BerlinBeta Version 2001, die 4. Ausgabe des Festivals for Digital Media, Business and Culture, besteht aus einer Konferenz, einem Filmfest und einer Reihe von Party-Events.
Die Konferenz, die am 31. August bis zum 01. September im Kino in der Kulturbrauerei, Prenzlauer Berg, stattfand, bot einen idealen Rahmen: Breite, gemütliche Sessel in mehr als ausreichender Stückzahl, neueste Konferenztechnik, Cola und Popcorn.
Die Voraussetzungen waren gegeben, doch einige der Panels konnten da inhaltlich nicht mithalten. Wohlklingende Schlagwörter wie design upgrade: Alltagsprache abschöpfen oder digital business finance: changing the dilemma sollten anzeigen, dass nach der Euphorie der letzten Jahre jetzt ein reality shift – ausgelöst durch den New Economy-Crash – stattgefunden hat.
Aber gerade das Panel design upgrade: Alltagsprache abschöpfen enttäuschte mit überholten Diskussionen zu Themen wie: Gibt es noch Jugendkulturen, Wer macht Trends? oder Underground oder Mainstream – der Killer-Vorwurf: sell-out, die vor Jahren schon im theorieverliebten Popdiskurs ausgiebig durchexerziert wurden.

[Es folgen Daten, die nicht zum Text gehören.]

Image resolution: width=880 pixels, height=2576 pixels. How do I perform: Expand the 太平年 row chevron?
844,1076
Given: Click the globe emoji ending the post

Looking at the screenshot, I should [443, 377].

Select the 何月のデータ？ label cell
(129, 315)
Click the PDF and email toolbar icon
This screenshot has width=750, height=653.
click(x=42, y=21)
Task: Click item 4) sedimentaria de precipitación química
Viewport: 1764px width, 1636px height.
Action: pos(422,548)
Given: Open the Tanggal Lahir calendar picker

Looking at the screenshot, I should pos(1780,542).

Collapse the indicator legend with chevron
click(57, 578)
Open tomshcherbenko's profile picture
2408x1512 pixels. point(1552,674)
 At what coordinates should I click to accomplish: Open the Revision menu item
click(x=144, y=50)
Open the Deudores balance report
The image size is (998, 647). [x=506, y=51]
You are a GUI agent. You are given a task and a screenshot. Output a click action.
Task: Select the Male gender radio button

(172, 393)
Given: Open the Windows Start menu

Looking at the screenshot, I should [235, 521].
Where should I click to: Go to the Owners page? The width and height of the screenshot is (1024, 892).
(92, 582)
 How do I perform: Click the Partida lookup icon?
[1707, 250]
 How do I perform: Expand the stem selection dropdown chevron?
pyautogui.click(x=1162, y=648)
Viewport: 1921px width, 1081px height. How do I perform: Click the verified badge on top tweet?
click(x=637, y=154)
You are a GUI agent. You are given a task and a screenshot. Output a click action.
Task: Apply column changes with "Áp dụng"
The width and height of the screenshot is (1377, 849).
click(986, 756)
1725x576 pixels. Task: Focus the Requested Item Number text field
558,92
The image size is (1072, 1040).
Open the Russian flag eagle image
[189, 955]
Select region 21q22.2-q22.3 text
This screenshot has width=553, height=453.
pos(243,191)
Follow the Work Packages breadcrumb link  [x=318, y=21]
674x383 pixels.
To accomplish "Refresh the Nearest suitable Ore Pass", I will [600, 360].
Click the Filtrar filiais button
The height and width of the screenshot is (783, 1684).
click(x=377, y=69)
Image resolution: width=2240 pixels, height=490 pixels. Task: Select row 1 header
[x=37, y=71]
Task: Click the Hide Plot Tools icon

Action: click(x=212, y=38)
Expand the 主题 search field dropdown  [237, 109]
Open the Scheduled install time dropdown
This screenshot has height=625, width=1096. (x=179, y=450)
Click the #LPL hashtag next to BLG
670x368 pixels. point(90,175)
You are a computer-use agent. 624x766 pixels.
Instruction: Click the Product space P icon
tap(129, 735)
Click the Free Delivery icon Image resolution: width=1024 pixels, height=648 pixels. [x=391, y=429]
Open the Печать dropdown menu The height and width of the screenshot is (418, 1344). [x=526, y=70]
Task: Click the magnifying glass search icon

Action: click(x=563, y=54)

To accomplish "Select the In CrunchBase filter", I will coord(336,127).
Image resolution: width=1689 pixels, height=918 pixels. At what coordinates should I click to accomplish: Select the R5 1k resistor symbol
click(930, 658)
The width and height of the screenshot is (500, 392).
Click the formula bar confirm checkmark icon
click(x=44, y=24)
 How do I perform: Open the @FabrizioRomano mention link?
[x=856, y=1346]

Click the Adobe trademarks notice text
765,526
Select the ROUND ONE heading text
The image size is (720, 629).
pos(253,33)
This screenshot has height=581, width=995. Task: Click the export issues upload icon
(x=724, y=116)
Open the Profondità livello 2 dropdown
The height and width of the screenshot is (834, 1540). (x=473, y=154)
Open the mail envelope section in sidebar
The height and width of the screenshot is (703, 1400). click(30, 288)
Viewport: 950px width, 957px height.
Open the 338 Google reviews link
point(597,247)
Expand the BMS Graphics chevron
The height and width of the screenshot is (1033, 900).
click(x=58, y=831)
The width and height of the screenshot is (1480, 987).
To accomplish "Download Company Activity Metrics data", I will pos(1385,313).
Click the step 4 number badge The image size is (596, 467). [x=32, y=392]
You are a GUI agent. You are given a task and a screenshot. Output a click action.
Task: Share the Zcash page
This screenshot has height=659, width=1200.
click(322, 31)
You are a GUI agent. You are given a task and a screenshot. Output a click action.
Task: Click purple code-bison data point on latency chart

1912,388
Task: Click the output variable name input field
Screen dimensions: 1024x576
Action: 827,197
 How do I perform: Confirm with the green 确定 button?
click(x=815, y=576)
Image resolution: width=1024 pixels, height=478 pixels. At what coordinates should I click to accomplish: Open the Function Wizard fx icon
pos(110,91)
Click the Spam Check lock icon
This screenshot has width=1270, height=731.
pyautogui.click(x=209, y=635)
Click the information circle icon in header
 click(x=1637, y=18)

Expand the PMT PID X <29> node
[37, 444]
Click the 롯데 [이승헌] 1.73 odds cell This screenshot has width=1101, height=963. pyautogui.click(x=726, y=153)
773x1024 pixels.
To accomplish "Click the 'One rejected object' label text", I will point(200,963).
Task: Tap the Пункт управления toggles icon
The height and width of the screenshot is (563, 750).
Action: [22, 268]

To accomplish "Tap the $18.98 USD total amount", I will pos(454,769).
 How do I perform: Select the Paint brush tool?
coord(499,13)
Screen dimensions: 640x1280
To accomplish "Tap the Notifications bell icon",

Hier wurden keine neuen Räume eröffnet, die man als innovativen Umgang mit der corporate culture bezeichnen könnte.
Auch die charmante Keynote von Phillip Dodd, Direktor des Institute of Contemporary Art in London, überzeugte nur auf theoretischer Ebene. Culture is central to economy war eines der Hauptargumente Dodds, der die Trennung von Kultur und Kommerz amahnte, da diese eine intellektuelle Sackgasse darstellen würde. Doch er verschwieg uns, wie es in der neuen digitalen Welt jenseits von Kultur und Kommerz aussieht. Welche Machtverhältnisse herrschen dort? Oder lösen sie sich von selber auf?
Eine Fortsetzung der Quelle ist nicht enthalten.